The ARID2 marker is a subunit of the PBAF chromatin-remodeling complex. It facilitates ligand-dependent transcriptional activation by nuclear receptors. However, these antibodies cannot be used for diagnostic procedures or resale without authorization. As with all antibodies, they are intended for research purposes only. They are not intended for diagnostic procedures or for the treatment of disease. However, they do offer direct technical assistance and expert recommendations for common problems.

In addition to the ARID2 marker, another method is the use of the 'Stain-Mound' technique.

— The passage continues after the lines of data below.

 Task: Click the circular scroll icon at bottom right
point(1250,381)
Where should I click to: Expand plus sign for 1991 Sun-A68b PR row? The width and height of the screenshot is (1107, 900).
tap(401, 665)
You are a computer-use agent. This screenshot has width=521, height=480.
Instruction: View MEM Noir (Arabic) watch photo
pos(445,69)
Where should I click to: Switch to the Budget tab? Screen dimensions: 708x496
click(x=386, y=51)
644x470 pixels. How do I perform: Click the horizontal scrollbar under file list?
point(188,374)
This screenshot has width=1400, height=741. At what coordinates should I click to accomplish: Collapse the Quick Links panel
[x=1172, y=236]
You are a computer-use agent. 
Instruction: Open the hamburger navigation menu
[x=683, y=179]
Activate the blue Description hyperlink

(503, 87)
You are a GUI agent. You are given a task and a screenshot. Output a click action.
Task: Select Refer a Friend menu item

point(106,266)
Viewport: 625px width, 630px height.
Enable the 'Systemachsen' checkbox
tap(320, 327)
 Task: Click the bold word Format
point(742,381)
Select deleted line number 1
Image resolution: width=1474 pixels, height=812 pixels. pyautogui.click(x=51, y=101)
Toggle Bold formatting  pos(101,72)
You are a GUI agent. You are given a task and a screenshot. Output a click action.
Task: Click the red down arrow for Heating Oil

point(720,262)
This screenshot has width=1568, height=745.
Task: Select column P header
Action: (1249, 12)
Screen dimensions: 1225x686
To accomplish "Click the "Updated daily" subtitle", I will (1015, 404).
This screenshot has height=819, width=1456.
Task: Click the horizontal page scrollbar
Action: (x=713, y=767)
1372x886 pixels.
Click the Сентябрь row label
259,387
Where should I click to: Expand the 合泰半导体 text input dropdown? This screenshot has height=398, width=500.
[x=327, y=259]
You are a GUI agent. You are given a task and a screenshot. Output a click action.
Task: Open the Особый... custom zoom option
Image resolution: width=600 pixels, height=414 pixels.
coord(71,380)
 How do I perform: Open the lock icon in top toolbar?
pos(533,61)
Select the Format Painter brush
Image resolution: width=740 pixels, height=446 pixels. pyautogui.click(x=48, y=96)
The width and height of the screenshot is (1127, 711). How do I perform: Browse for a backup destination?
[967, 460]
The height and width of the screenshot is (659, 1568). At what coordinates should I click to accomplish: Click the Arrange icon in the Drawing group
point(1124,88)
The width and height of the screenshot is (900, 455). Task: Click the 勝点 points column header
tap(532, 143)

This technique requires the use of an insulin-bio-specific IgM. The latter method allows the antibody to bind to an antigen, and the results are reported in relative units. The ARID2 marker is also useful for high-affinity primary antibodies to detect glioma cells.

In the study, we used the hen-egg lysozyme (HEL) as a model antigen. Using a polyvalent antigen, we showed that the IgD-class BCR induced a calcium flux, and monovalent HEL blocked the activation of IgD-class B cells with complex HEL. This suggests that the flexible hinge region plays a role in the maturation process of B-lymphocytes.

We have used this marker to create high-affinity primary antibodies to detect biotin-conjugated peptides. The results were consistent with serum immunoglobulin data. The ARID2 marker allows us to target cells that secrete IgM-IgG antibodies to specific antigens. In a previous study, we used polyclonal rat IgG-UNLB as the marker to detect biotin-conjugated peptides.